ASSIGNED TASK →
Where does the string "height" occur in the records below? Copy every line that holds it.
+ + +
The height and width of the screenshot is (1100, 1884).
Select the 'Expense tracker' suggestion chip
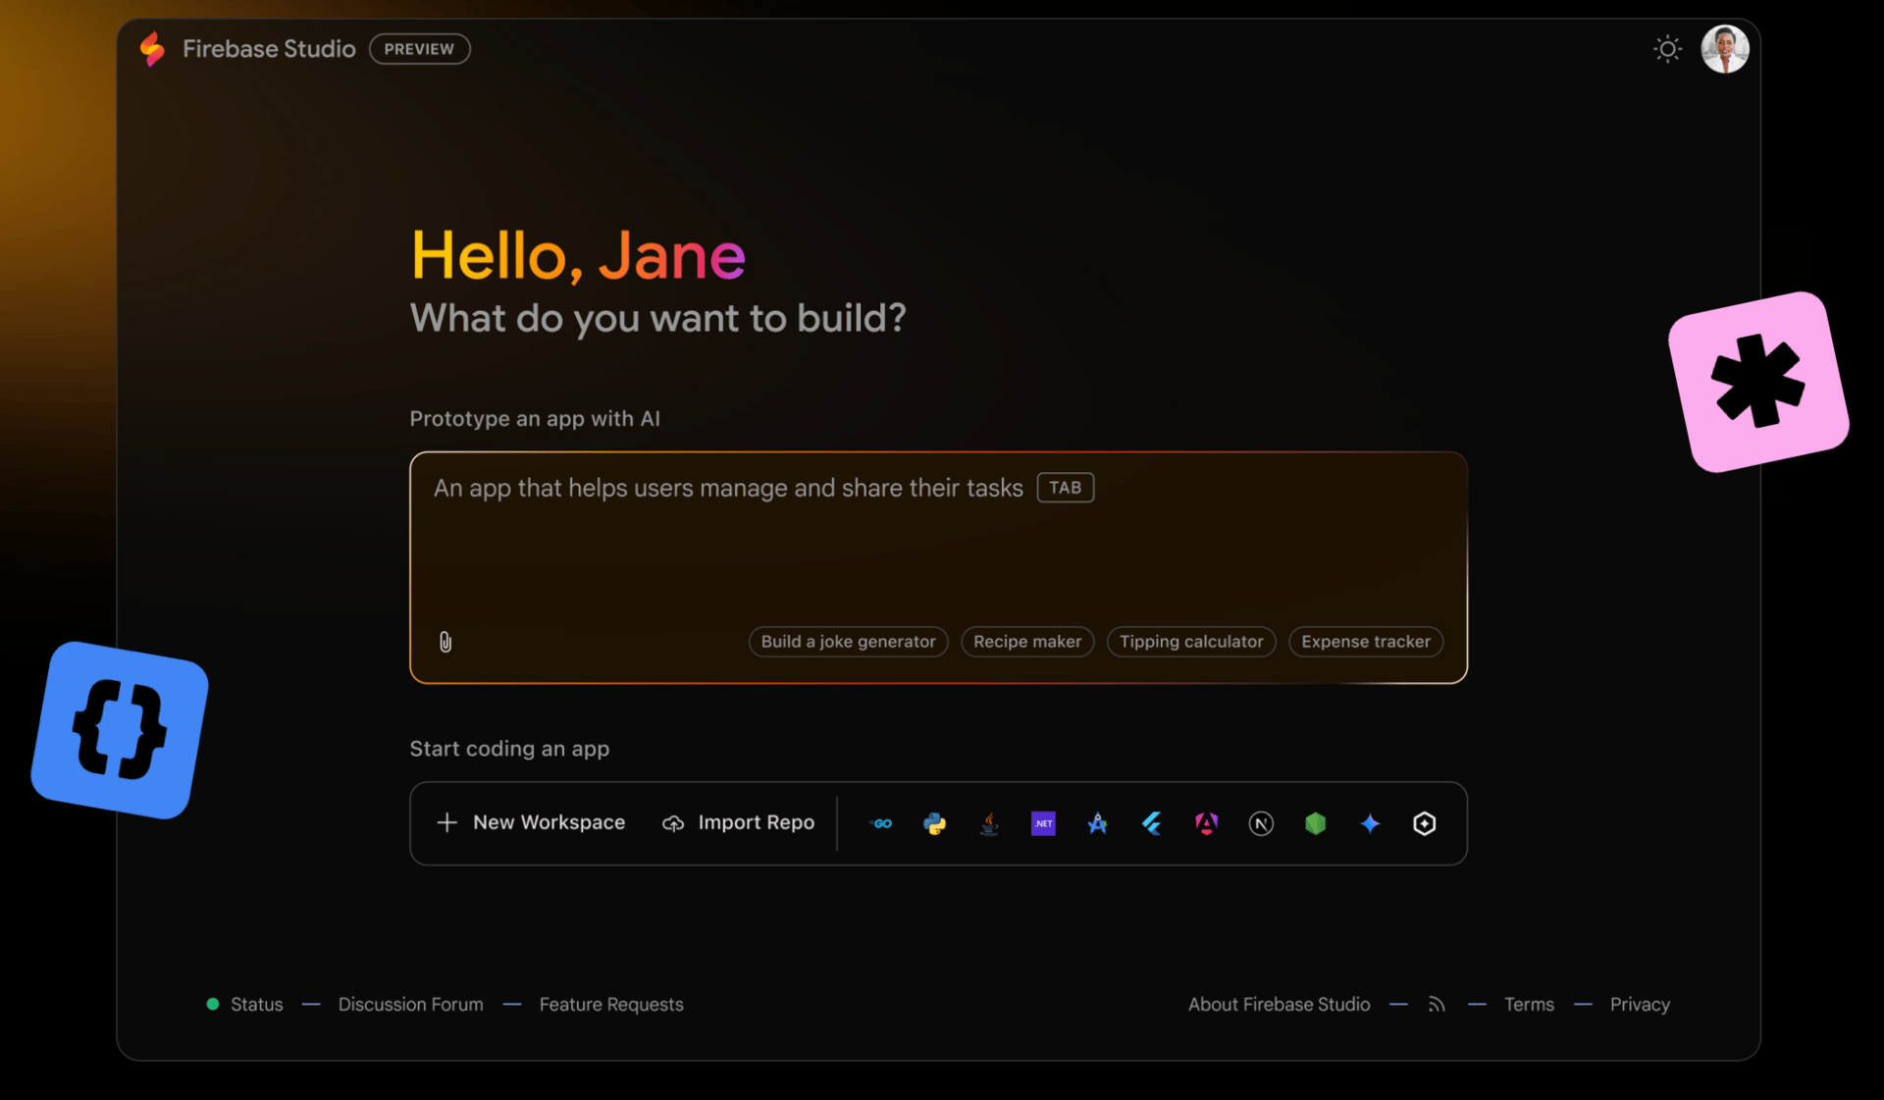[x=1365, y=642]
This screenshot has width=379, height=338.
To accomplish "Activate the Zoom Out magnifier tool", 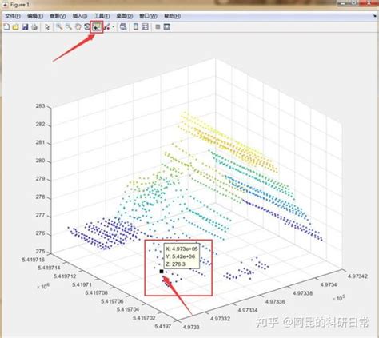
+ + +
TASK OUTPUT →
The height and width of the screenshot is (1100, 1884).
This screenshot has width=379, height=338.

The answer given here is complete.